* **Request**: Render all of the lines below as a numbered list, skipping any blank lines. Leave the pictures out of your answer.

Items from a data source

● ● ● ● ●

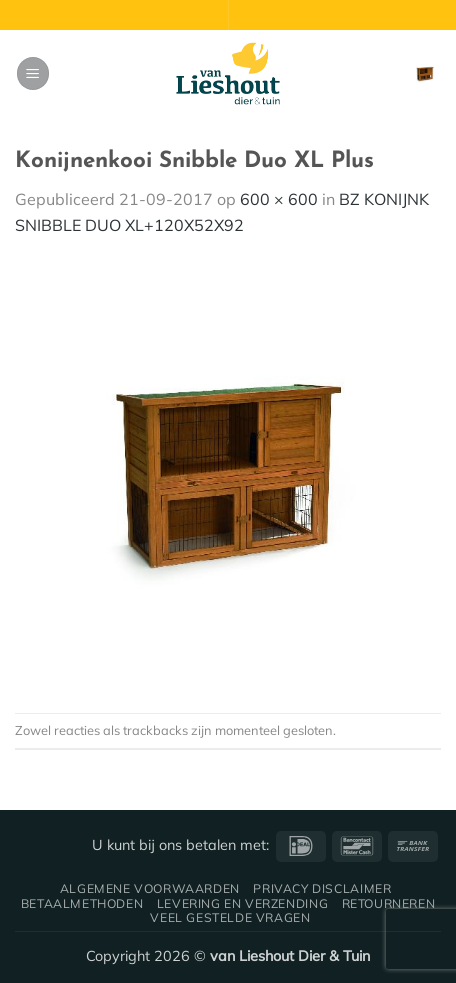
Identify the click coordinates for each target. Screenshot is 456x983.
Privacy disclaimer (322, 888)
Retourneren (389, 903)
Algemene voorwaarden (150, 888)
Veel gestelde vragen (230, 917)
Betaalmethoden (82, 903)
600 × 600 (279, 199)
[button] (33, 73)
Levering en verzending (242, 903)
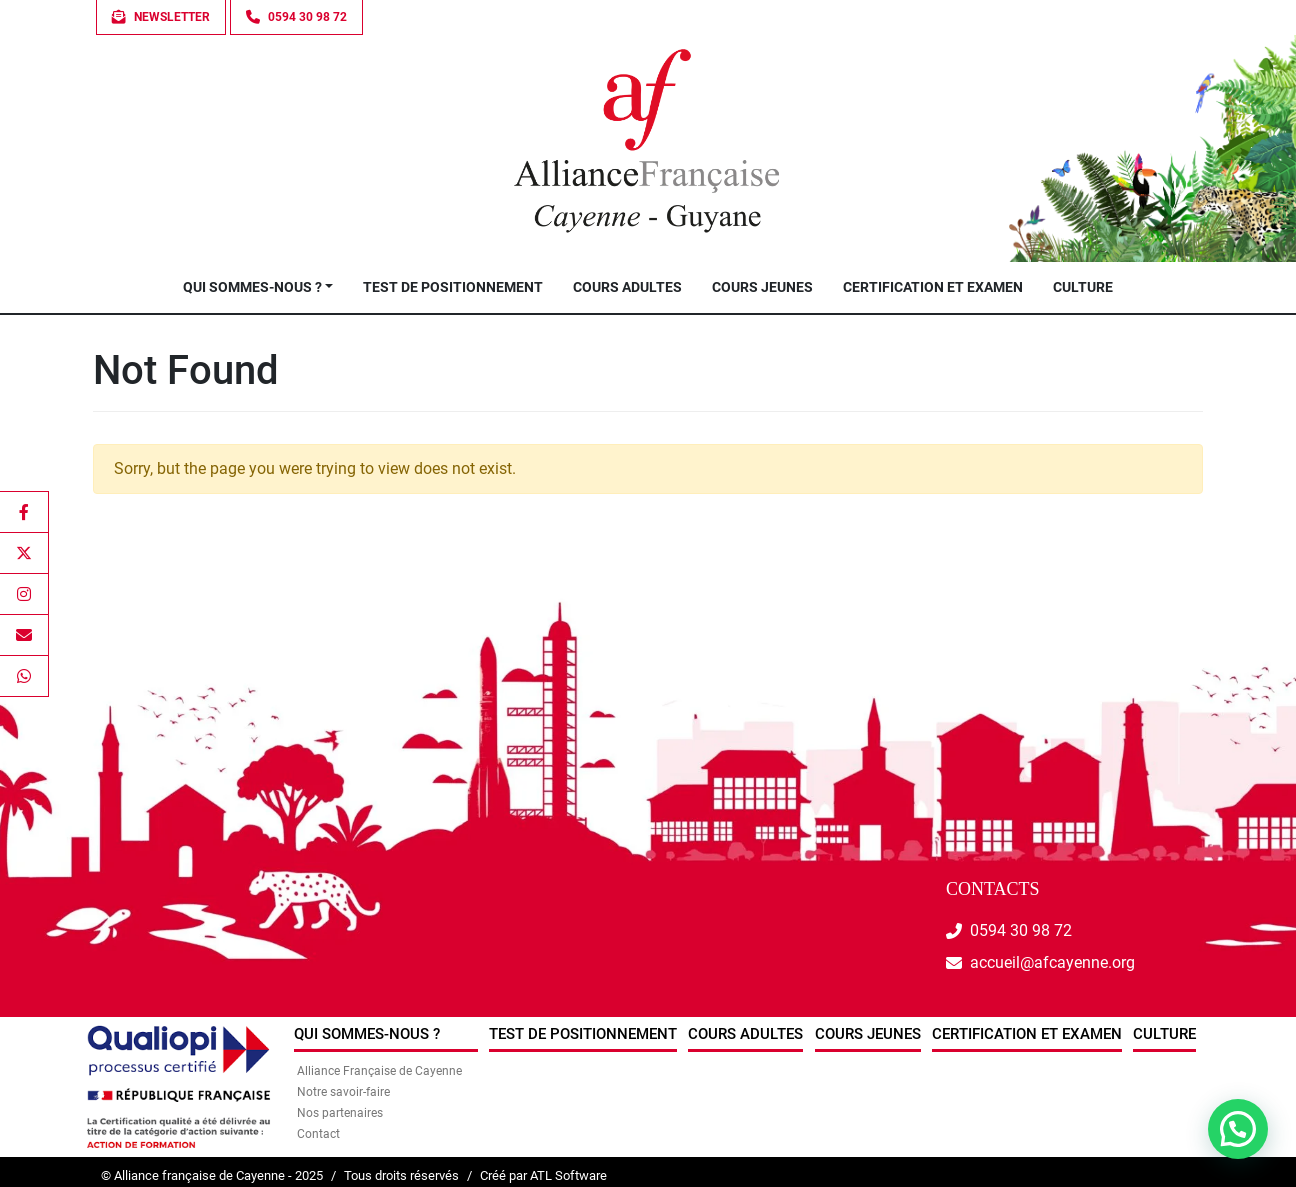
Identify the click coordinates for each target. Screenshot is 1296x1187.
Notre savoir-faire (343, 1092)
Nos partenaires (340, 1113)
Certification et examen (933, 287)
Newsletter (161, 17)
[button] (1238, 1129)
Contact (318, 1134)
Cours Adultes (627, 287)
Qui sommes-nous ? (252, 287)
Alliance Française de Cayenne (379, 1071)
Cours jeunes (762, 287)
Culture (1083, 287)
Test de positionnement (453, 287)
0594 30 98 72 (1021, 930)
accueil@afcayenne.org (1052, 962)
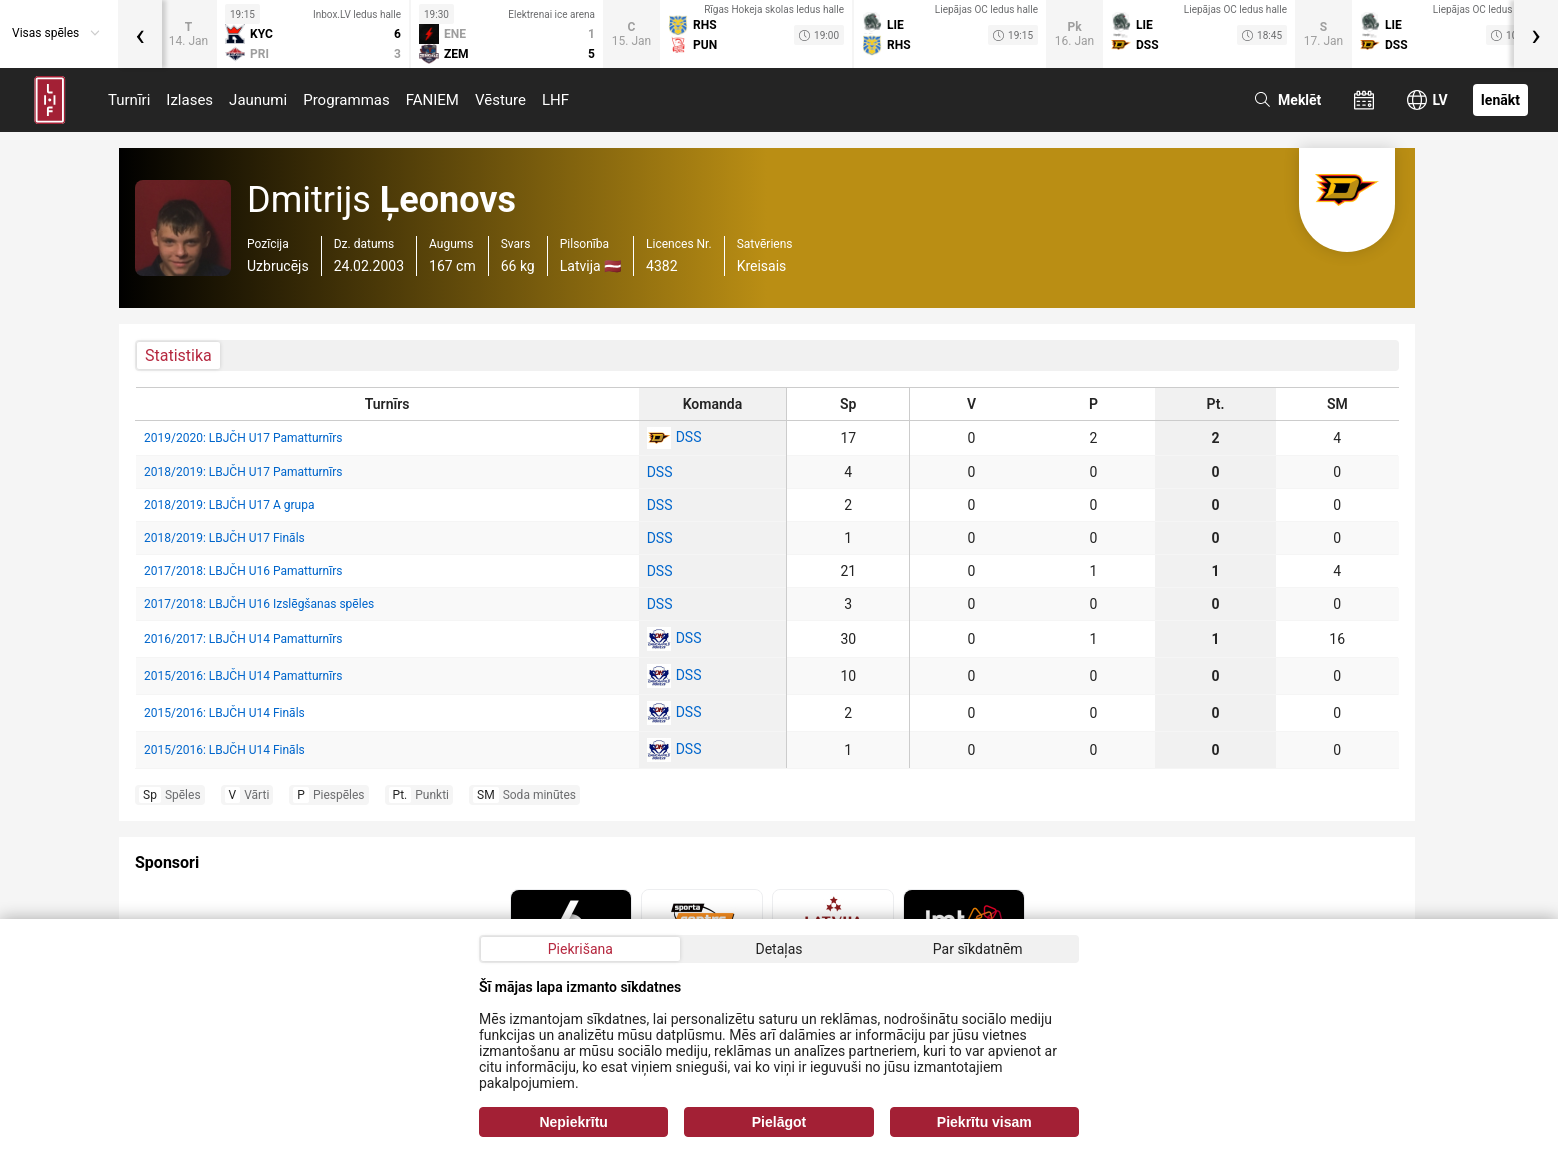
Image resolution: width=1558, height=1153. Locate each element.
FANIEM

● ● ● ● ●

* **Task solution**:
1. Identify the click coordinates for each target. Screenshot is 456x983.
2. Privacy disclaimer (322, 888)
3. Retourneren (389, 903)
4. Algemene voorwaarden (150, 888)
5. Veel gestelde vragen (230, 917)
6. Betaalmethoden (82, 903)
7. 600 × 600 (279, 199)
8. [button] (33, 73)
9. Levering en verzending (242, 903)
10. Identify the click coordinates for each target. Screenshot is 1296x1187.
11. Notre savoir-faire (343, 1092)
12. Nos partenaires (340, 1113)
13. Certification et examen (933, 287)
14. Newsletter (161, 17)
15. [button] (1238, 1129)
16. Contact (318, 1134)
17. Cours Adultes (627, 287)
18. Qui sommes-nous ? (252, 287)
19. Alliance Française de Cayenne (379, 1071)
20. Cours jeunes (762, 287)
21. Culture (1083, 287)
22. Test de positionnement (453, 287)
23. 0594 30 98 72 (1021, 930)
24. accueil@afcayenne.org (1052, 962)
25. Image resolution: width=1558, height=1153. Locate each element.
26. FANIEM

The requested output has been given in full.